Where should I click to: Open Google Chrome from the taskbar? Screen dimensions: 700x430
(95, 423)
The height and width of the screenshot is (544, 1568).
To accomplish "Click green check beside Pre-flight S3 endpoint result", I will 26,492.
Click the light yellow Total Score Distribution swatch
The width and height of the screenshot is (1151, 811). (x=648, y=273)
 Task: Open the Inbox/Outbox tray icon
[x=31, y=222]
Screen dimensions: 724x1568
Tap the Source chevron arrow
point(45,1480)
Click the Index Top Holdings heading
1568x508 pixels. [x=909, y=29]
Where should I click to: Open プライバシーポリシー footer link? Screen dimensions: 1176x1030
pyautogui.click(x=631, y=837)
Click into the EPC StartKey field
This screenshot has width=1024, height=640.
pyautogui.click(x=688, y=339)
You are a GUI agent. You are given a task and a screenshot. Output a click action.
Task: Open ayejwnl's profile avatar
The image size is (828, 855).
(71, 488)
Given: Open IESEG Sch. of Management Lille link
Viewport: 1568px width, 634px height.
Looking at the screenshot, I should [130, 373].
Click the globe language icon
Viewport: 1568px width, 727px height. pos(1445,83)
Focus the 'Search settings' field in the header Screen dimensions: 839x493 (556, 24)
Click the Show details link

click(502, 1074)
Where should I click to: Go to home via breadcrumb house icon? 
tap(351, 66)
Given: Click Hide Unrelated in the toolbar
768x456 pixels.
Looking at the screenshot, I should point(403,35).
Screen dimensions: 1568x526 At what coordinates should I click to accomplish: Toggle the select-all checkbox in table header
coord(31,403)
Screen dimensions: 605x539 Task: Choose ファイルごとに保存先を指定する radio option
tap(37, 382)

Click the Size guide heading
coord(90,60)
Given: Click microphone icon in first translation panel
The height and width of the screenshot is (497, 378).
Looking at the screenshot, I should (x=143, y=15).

=-=-=-=-=

Starting with the line that holds "The height and width of the screenshot is (544, 1568)." and ending with the line that holds "Given: Open IESEG", retype every line in the data above exactly, and nothing else.

**Response box**
The height and width of the screenshot is (544, 1568).
To accomplish "Click green check beside Pre-flight S3 endpoint result", I will 26,492.
Click the light yellow Total Score Distribution swatch
The width and height of the screenshot is (1151, 811). (x=648, y=273)
 Task: Open the Inbox/Outbox tray icon
[x=31, y=222]
Screen dimensions: 724x1568
Tap the Source chevron arrow
point(45,1480)
Click the Index Top Holdings heading
1568x508 pixels. [x=909, y=29]
Where should I click to: Open プライバシーポリシー footer link? Screen dimensions: 1176x1030
pyautogui.click(x=631, y=837)
Click into the EPC StartKey field
This screenshot has width=1024, height=640.
pyautogui.click(x=688, y=339)
You are a GUI agent. You are given a task and a screenshot. Output a click action.
Task: Open ayejwnl's profile avatar
The image size is (828, 855).
(71, 488)
Given: Open IESEG Sch. of Management Lille link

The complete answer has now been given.